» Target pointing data
☆ ☆ ☆
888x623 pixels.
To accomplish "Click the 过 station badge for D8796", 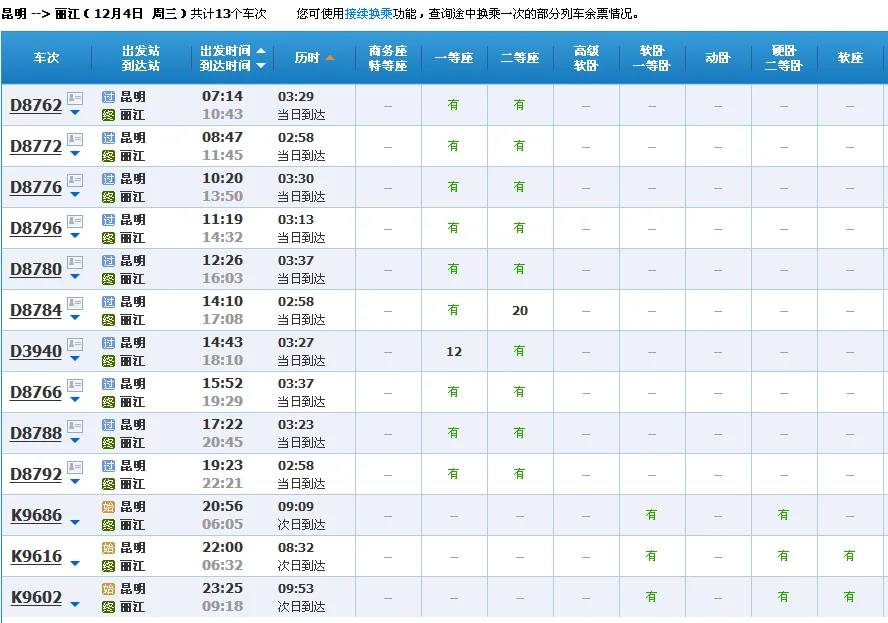I will [106, 220].
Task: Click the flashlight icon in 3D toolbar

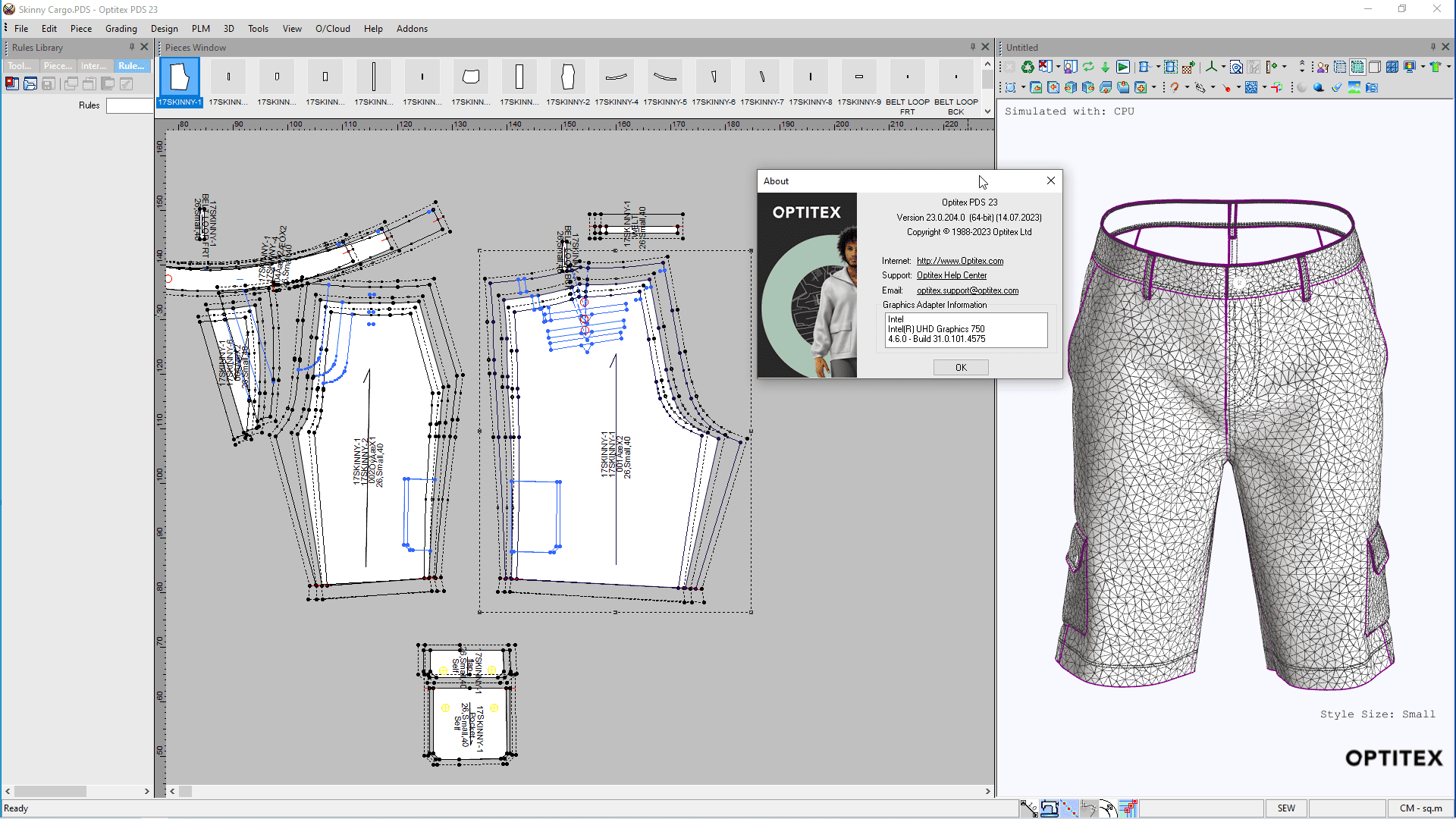Action: (1337, 87)
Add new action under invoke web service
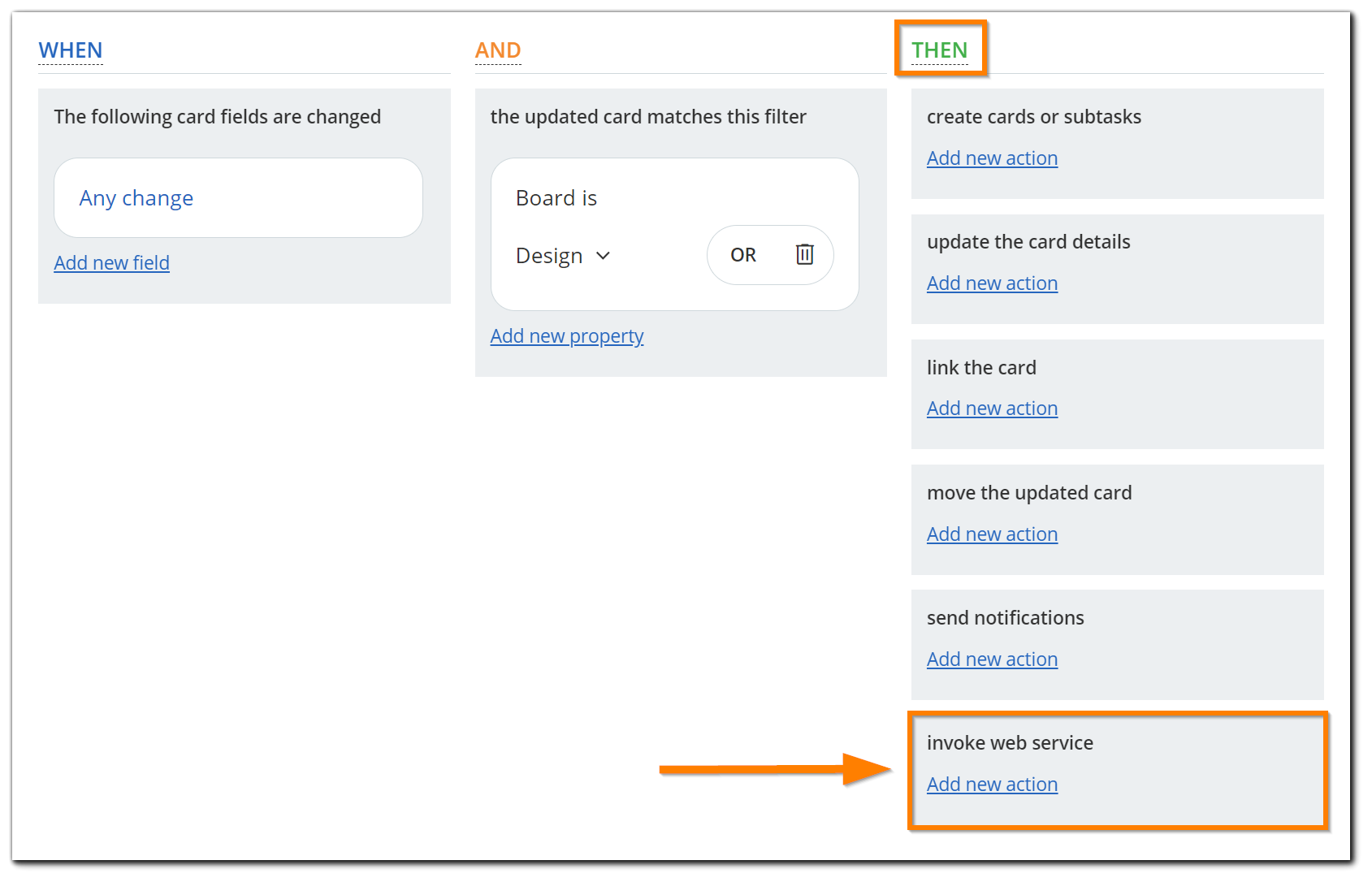 [x=991, y=784]
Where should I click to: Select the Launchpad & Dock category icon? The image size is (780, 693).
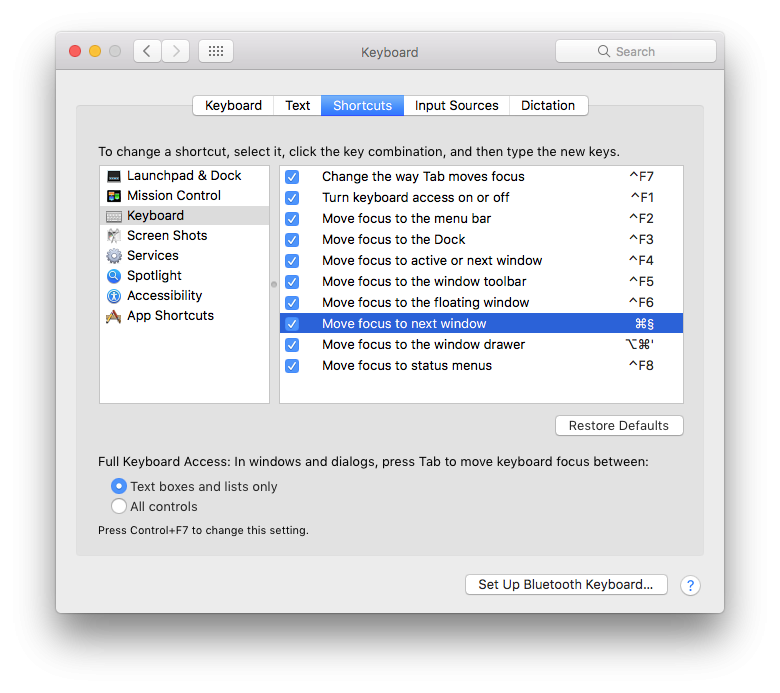pyautogui.click(x=114, y=176)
☆ ☆ ☆
» What to work on
Repeat the lines from the one containing "Where should I" through the last line, word for word, and leave the pictures out.

» Result of the exercise
Where should I click to: Select the Launchpad & Dock category icon? The image size is (780, 693).
pyautogui.click(x=114, y=176)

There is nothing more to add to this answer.